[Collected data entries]
--*--
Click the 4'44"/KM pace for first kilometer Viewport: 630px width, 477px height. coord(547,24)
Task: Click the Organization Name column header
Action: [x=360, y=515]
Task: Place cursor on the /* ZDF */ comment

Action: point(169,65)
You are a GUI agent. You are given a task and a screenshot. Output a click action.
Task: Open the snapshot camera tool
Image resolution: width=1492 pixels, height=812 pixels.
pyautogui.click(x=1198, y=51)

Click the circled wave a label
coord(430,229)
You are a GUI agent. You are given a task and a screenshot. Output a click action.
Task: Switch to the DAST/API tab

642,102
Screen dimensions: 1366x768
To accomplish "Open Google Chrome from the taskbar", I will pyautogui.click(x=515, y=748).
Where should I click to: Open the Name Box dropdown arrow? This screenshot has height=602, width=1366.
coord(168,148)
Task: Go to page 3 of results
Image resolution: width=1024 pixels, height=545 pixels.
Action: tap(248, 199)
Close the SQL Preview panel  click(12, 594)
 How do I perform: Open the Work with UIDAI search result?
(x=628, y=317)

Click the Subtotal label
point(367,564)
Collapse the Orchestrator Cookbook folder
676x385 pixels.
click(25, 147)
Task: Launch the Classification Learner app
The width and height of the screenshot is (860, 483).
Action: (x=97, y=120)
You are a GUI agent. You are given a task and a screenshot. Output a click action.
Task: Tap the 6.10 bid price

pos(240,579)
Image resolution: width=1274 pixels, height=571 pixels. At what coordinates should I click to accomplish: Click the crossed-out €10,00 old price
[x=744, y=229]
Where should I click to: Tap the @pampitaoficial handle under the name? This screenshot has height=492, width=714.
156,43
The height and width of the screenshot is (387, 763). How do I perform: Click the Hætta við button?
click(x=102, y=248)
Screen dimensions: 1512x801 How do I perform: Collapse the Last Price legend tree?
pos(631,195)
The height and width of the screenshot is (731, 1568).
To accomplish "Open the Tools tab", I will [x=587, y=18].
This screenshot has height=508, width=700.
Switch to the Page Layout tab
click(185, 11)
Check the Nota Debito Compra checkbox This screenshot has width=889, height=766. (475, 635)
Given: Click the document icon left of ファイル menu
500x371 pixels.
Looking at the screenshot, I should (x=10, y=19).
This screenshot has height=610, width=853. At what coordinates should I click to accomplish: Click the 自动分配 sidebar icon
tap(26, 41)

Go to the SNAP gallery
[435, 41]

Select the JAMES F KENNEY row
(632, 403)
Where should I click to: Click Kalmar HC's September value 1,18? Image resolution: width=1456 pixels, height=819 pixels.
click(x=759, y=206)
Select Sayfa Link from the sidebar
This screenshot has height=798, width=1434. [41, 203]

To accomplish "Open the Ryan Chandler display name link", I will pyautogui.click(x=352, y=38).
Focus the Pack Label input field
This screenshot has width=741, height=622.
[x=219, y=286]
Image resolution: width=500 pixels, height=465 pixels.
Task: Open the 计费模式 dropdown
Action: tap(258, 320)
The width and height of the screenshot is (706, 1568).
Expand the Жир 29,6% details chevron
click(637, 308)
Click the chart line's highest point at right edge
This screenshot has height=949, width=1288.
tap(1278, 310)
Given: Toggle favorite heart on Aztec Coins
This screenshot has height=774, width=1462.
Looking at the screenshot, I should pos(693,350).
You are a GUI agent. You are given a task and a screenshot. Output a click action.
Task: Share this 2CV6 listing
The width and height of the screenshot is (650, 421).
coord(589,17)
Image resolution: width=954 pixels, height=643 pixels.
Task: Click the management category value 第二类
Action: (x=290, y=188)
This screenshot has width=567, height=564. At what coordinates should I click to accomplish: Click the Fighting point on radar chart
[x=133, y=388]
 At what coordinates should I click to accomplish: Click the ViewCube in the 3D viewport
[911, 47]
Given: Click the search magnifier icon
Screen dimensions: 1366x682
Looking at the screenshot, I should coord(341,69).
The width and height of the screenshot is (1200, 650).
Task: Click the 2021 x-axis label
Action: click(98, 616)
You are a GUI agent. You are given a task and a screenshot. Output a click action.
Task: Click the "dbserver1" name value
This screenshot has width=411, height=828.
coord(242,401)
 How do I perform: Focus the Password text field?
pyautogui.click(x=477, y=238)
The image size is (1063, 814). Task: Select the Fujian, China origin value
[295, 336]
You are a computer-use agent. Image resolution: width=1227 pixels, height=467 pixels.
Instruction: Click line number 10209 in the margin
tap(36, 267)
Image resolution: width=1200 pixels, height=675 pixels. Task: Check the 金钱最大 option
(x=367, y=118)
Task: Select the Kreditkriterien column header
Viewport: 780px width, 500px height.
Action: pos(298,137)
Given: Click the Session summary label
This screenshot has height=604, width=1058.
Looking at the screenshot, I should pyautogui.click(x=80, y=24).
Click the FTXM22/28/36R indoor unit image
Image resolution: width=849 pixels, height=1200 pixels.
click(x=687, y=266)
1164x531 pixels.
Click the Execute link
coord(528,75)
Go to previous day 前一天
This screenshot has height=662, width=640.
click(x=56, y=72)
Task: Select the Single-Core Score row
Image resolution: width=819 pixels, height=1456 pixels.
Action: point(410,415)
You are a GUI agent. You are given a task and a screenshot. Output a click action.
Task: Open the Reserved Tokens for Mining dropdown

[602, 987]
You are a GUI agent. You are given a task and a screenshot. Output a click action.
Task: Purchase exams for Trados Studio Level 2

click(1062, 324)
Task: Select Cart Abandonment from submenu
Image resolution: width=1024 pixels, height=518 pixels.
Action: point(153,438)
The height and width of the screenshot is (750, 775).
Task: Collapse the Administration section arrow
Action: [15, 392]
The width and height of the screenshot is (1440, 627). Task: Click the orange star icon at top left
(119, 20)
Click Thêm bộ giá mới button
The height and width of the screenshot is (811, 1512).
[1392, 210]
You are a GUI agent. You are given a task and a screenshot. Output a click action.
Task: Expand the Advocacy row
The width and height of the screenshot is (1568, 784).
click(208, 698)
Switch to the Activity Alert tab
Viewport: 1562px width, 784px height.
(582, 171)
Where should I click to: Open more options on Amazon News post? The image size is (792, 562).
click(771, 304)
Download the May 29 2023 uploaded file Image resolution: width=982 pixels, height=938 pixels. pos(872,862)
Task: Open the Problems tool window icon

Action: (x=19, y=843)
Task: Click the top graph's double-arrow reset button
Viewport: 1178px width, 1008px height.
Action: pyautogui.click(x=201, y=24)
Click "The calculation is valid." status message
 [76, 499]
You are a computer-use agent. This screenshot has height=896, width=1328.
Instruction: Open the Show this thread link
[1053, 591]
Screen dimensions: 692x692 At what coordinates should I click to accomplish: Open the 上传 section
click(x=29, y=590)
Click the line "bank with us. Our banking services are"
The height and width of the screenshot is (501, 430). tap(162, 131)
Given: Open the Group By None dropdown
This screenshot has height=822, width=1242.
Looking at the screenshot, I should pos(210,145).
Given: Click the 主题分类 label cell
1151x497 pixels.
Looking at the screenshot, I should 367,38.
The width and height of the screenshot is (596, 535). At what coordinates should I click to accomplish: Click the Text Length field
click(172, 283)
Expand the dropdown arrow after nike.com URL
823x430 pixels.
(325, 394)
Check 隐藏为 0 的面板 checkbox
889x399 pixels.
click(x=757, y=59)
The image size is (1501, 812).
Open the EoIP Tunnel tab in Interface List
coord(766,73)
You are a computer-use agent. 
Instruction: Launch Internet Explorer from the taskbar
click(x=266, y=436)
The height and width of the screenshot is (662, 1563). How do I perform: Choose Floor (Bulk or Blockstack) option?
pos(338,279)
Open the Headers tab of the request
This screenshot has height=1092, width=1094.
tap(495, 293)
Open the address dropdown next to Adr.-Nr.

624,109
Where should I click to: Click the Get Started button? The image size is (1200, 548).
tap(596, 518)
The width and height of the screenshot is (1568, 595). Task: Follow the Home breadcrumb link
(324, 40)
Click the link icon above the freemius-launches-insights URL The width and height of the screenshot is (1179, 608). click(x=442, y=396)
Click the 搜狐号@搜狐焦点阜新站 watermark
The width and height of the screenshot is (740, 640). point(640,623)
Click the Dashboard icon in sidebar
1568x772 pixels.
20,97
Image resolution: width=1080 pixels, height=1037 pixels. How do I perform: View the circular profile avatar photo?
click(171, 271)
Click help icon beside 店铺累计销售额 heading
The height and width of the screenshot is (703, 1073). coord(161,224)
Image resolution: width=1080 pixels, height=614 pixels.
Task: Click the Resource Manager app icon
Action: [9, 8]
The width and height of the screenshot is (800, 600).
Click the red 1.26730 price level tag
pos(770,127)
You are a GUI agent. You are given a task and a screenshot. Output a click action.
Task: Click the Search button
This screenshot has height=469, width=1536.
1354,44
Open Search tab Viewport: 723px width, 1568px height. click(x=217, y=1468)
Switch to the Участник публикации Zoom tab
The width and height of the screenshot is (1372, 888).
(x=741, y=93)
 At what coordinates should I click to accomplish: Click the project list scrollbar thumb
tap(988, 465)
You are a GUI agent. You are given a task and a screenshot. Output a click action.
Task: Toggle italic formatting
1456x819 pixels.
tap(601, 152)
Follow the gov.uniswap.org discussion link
--*--
__Exercise instructions__
In the entries above, the lines between the one holding "Instruction: Open the Show this thread link" and the one holding "Given: Click the 主题分类 label cell", inclusive, are to be printed exactly as written, and those alone.

__Exercise result__
Instruction: Open the Show this thread link
[1053, 591]
Screen dimensions: 692x692 At what coordinates should I click to accomplish: Open the 上传 section
click(x=29, y=590)
Click the line "bank with us. Our banking services are"
The height and width of the screenshot is (501, 430). tap(162, 131)
Given: Open the Group By None dropdown
This screenshot has height=822, width=1242.
Looking at the screenshot, I should pos(210,145).
Given: Click the 主题分类 label cell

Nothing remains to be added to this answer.